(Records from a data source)

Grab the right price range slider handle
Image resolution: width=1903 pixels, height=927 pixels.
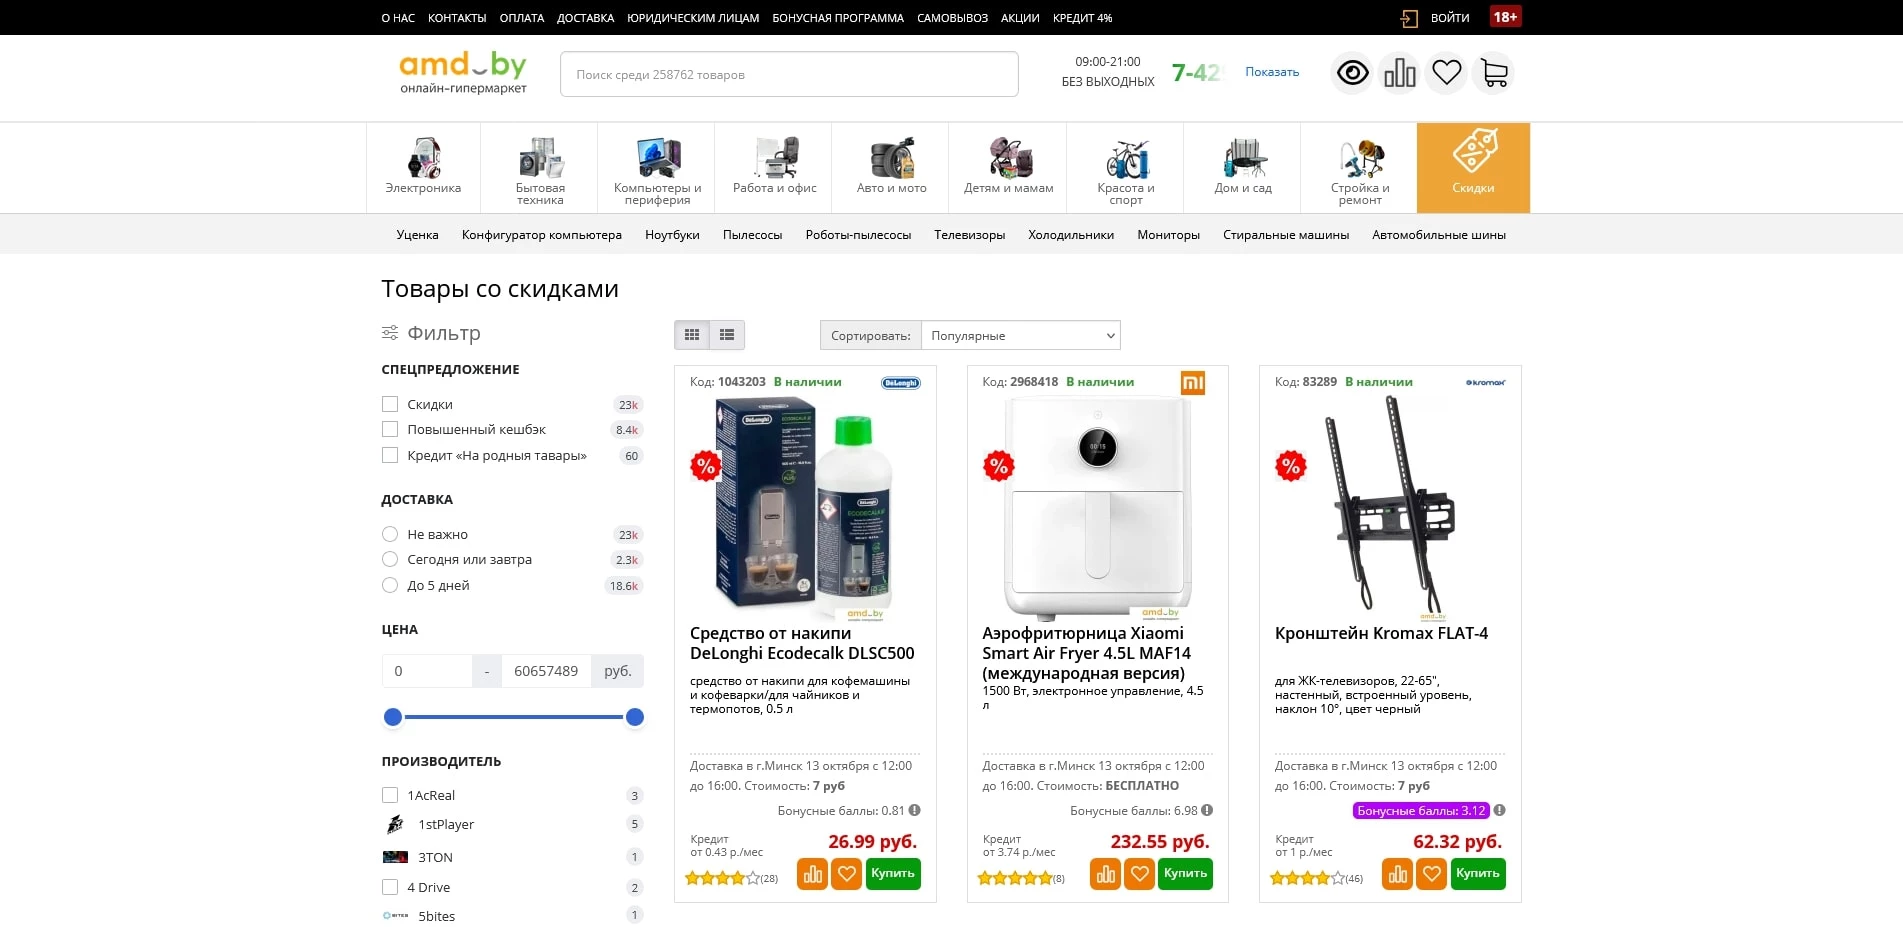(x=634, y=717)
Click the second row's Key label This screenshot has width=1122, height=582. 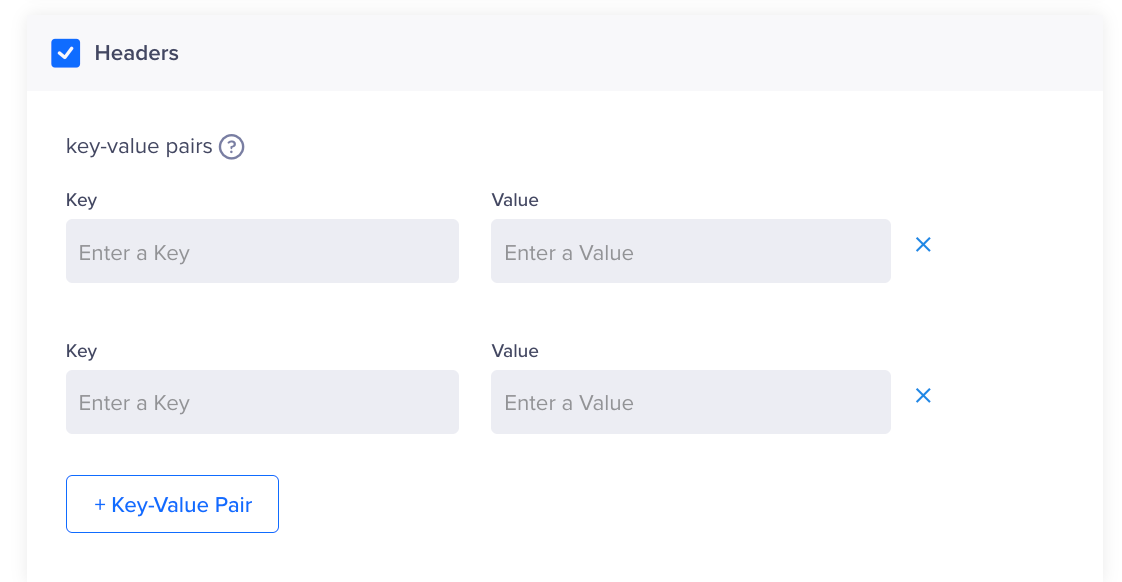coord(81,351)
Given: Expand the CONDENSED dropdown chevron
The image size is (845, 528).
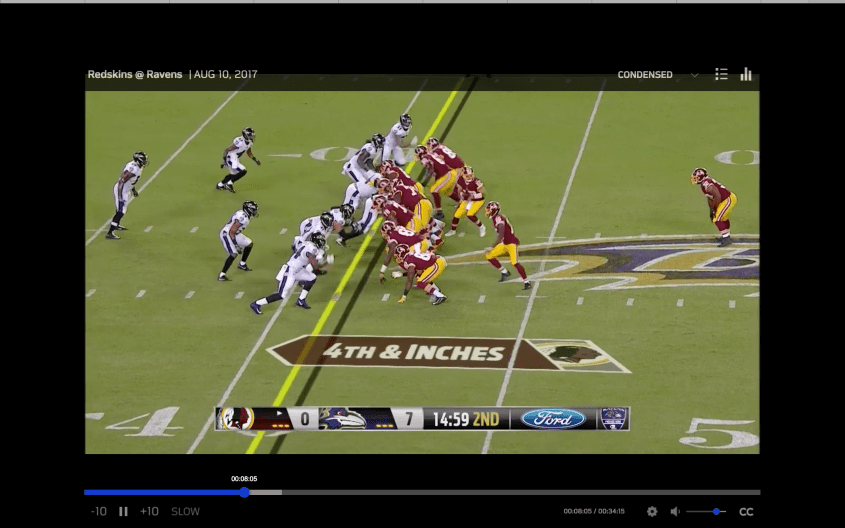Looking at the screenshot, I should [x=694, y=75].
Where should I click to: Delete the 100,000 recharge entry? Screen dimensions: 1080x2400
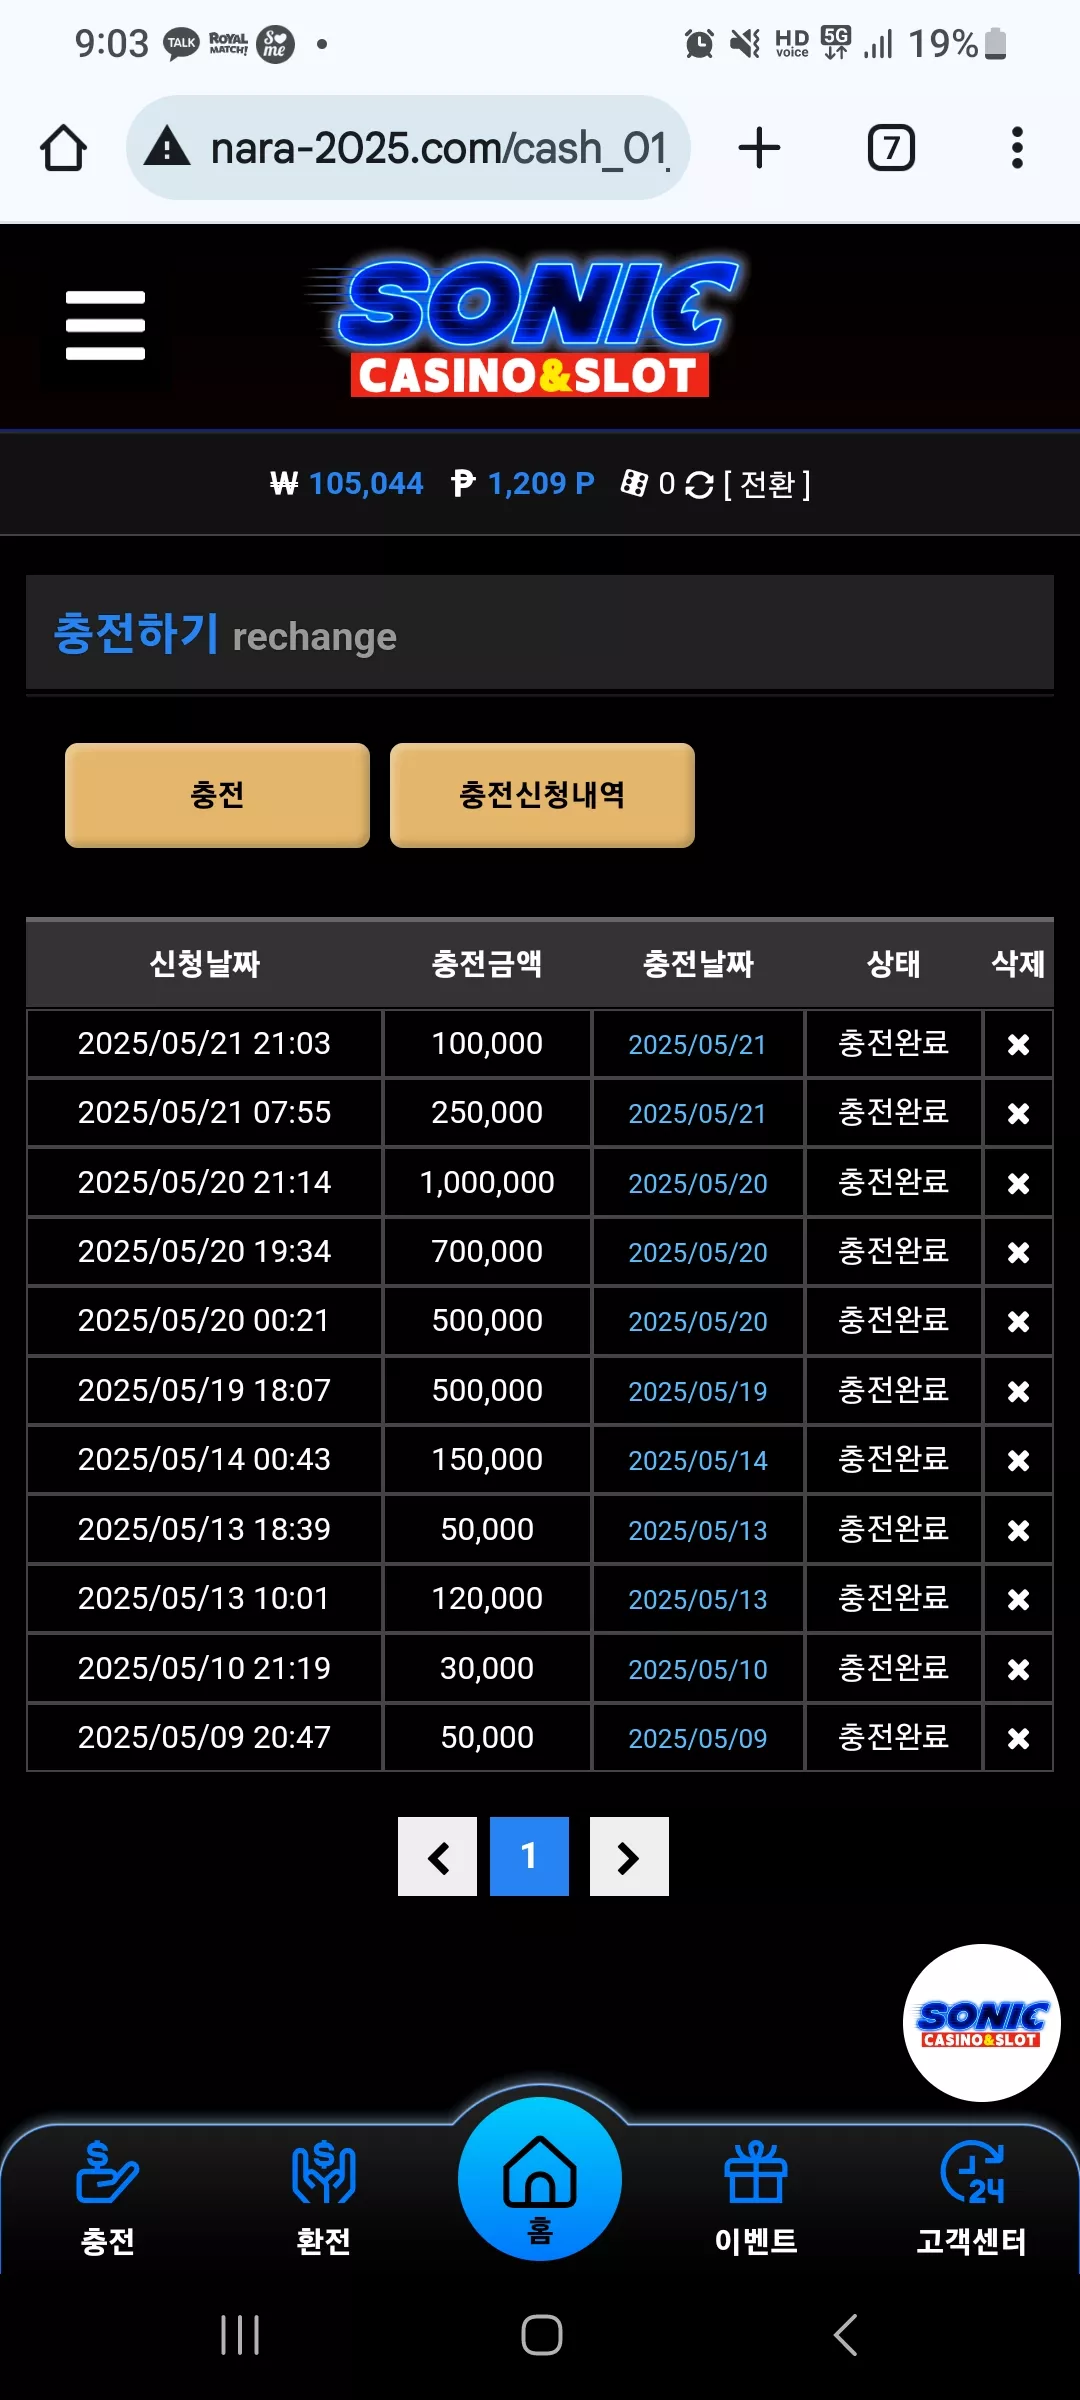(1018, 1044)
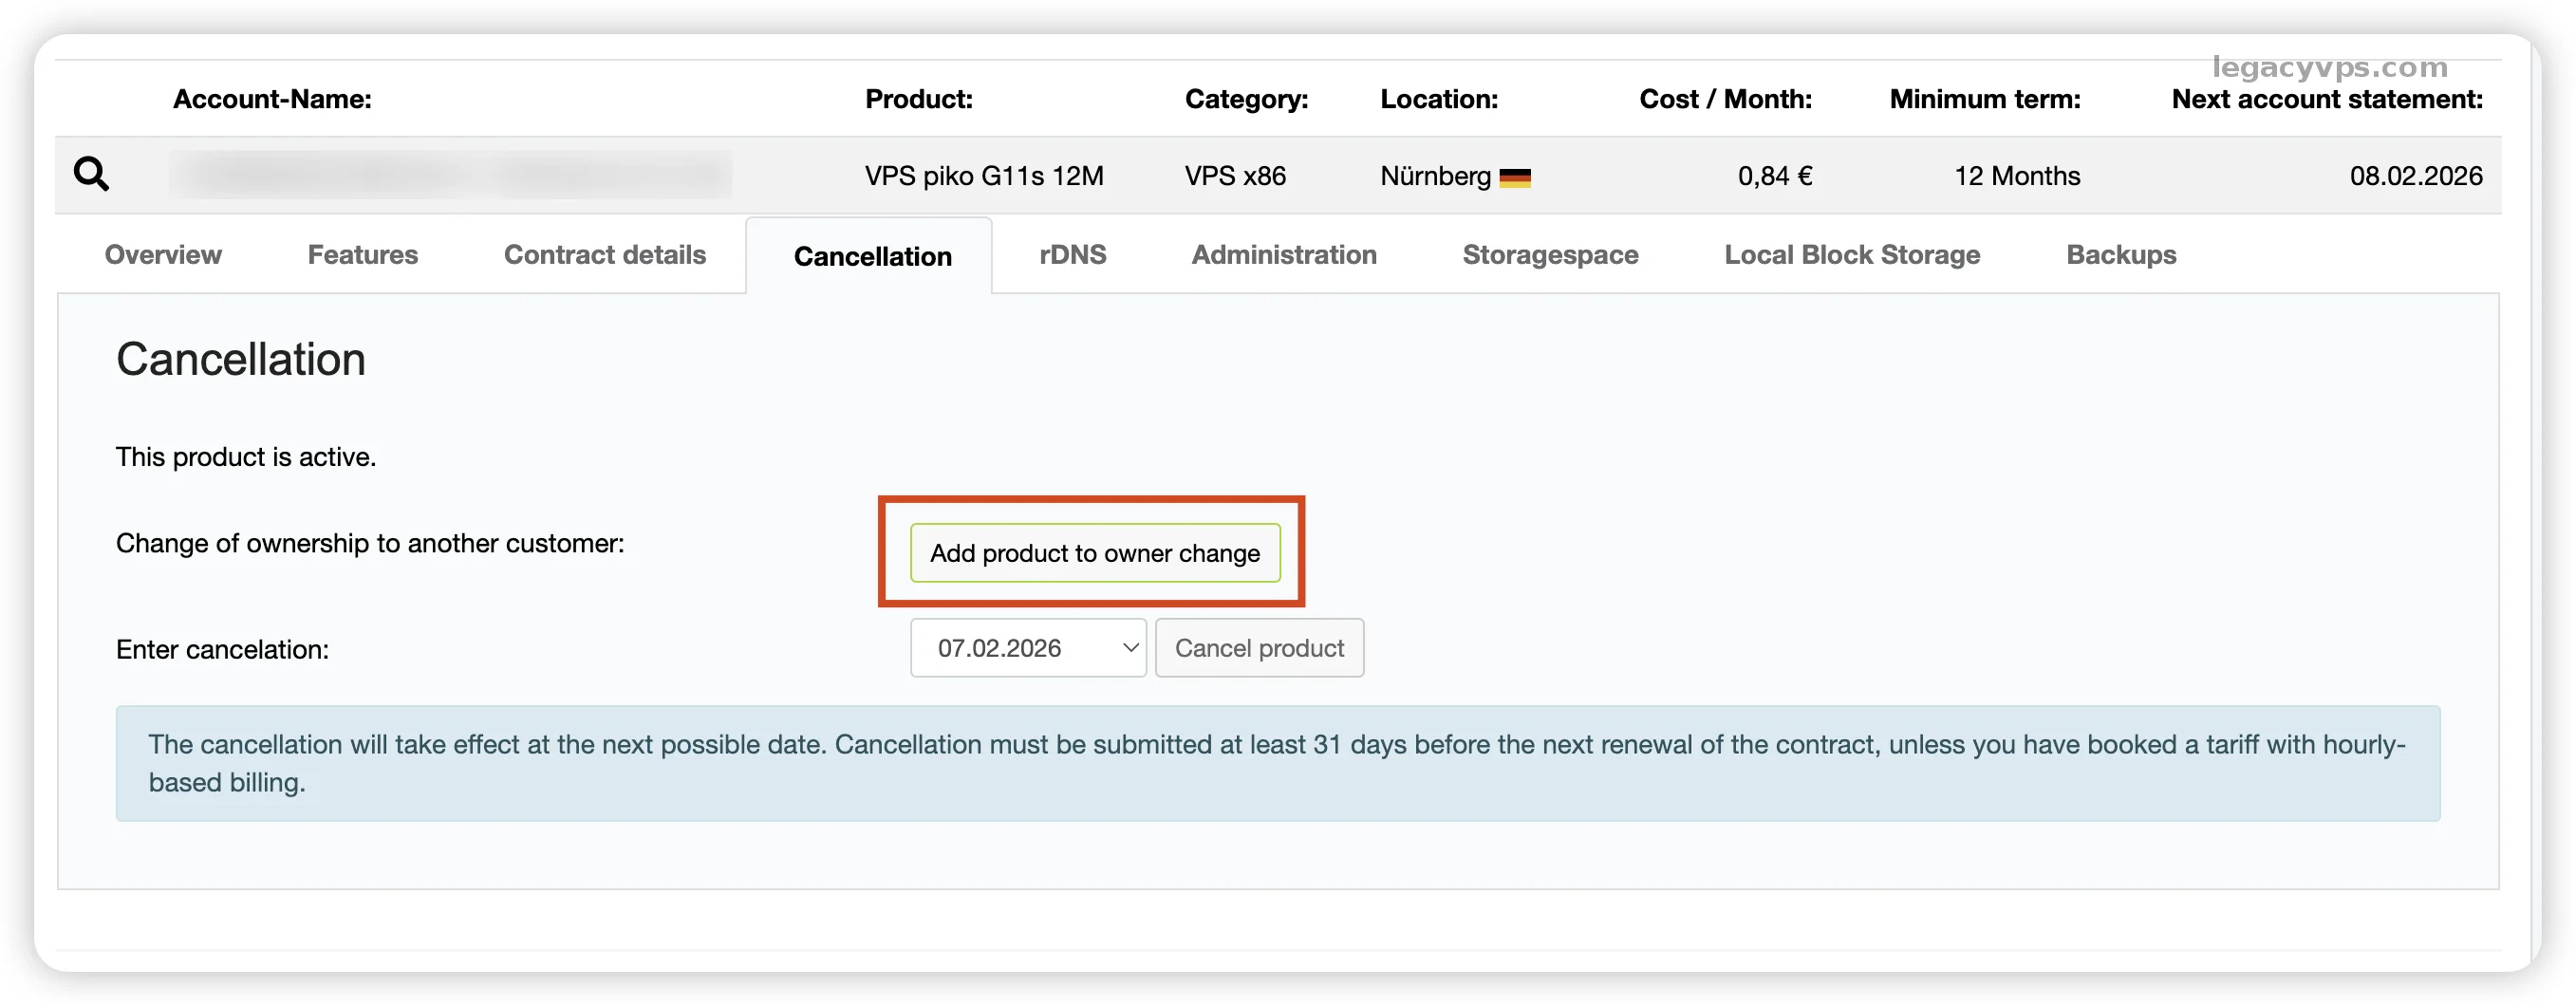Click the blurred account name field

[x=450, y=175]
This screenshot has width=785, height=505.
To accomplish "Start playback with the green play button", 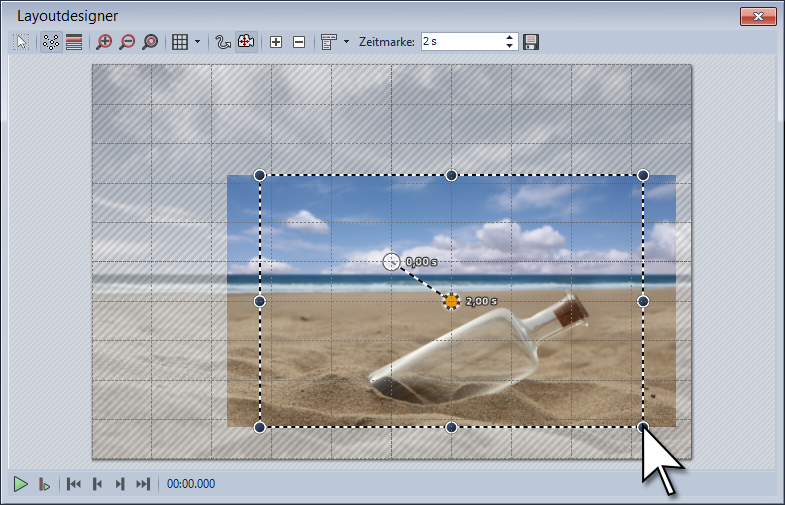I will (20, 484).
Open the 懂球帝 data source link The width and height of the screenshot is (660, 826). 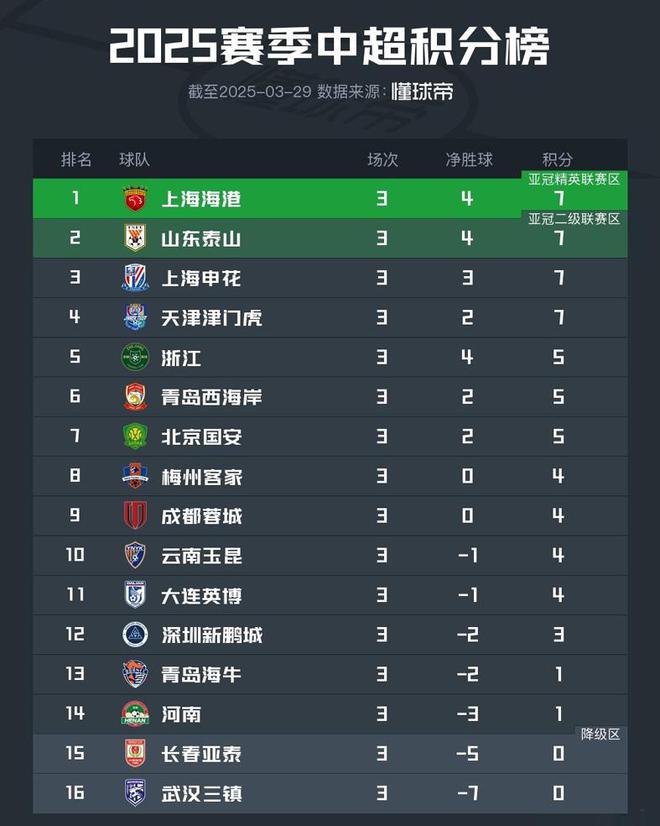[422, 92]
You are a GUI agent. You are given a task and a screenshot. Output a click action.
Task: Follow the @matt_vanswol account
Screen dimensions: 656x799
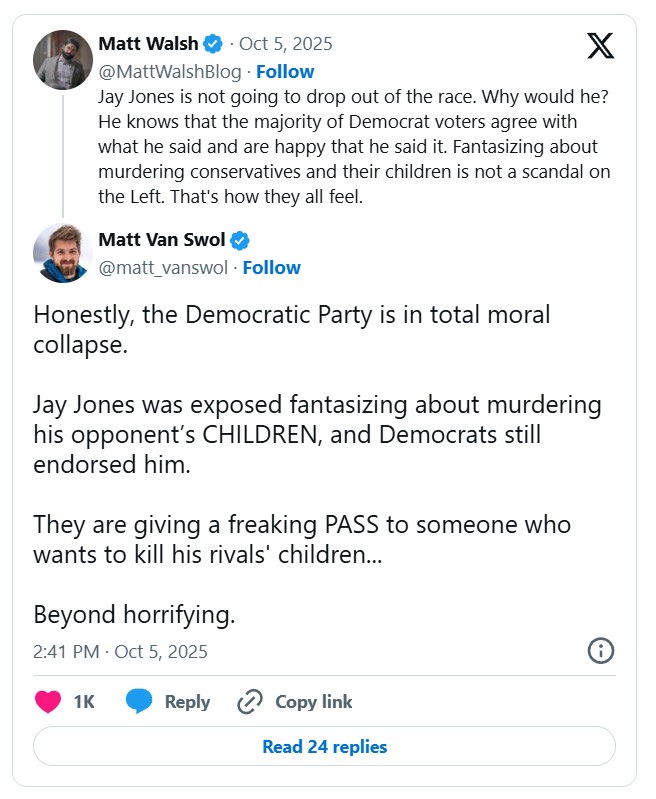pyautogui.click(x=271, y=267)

## Goal of the exercise
Output only the lines from the one that contains "Task: Follow the @matt_vanswol account" to the end of the entries above, both end lines included, and drop the pictures.

## Written solution
Task: Follow the @matt_vanswol account
Screen dimensions: 656x799
pyautogui.click(x=271, y=267)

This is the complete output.